-- Begin Text excerpt --

R
RunPod4mo ago
RobBalla

Serverless - 404 cannot return results

I'm getting the following error:
{"requestId": "sync-af9a620e-1480-4502-9287-640b30cfcdff-e1", "message": "Failed to return job results. | 404, message='Not Found', url=URL('https://api.runpod.ai/v2/mm8w337d46kypj/job-done/hevyjx14k6tl6p?gpu=NVIDIA+RTX+A4500&isStream=false')", "level": "ERROR"}
{"requestId": "sync-af9a620e-1480-4502-9287-640b30cfcdff-e1", "message": "Finished.", "level": "INFO"}
{"requestId": "sync-af9a620e-1480-4502-9287-640b30cfcdff-e1", "message": "Failed to return job results. | 404, message='Not Found', url=URL('https://api.runpod.ai/v2/mm8w337d46kypj/job-done/hevyjx14k6tl6p?gpu=NVIDIA+RTX+A4500&isStream=false')", "level": "ERROR"}
{"requestId": "sync-af9a620e-1480-4502-9287-640b30cfcdff-e1", "message": "Finished.", "level": "INFO"}
My workloads are running fine but the result will not return so get stuck in the queue. This is runpod v1.6.1 I have attempted debugging in a live worker to do an early return with a fixed result but the same error persists. Please help!
14 Replies
flash-singh
flash-singh4mo ago
does that job still exist if you use /status?
RobBalla
RobBalla4mo ago
I thought I had deleted its here (edit - on mobile, hard to do things)
{
"delayTime": 7206058,
"id": "sync-af9a620e-1480-4502-9287-640b30cfcdff-e1",
"retries": 1,
"status": "IN_PROGRESS"
}
{
"delayTime": 7206058,
"id": "sync-af9a620e-1480-4502-9287-640b30cfcdff-e1",
"retries": 1,
"status": "IN_PROGRESS"
}
I'm rebuild against RunPod 1.4.2 now because that was the last version I built that I know was working as I expect. So I can debug more easily. I've made some changes to my container but not to the worker, so I'm surprised by the breakage. Currently assuming it's my error somewhere but why would that URL be a 404?
Brever
Brever4mo ago
@RobBalla Im also getting the same error, in the url that its trying to hit /job-done is "hevyjx14k6tl6p" the worker id or status id?

-- End Text excerpt --

**Task prompt**
In the RunPod serverless 404 thread, which RunPod version does RobBalla rebuild against because it was the last one known to work?

-- Begin Source material --

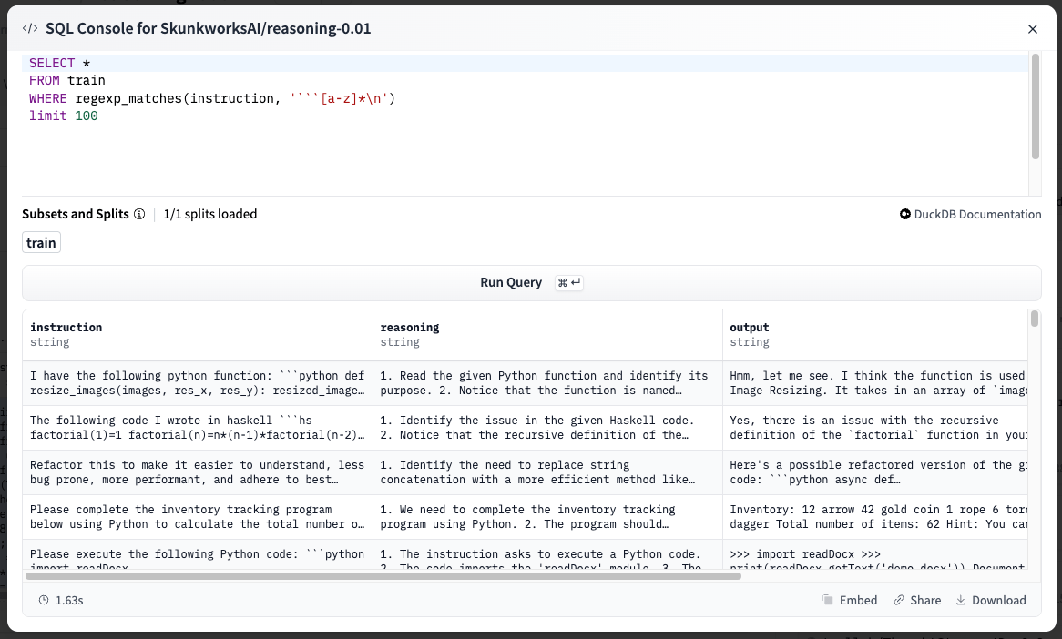
Task: Close the SQL Console dialog
Action: [x=1032, y=28]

-- End Source material --

**Result for this exercise**
RunPod 1.4.2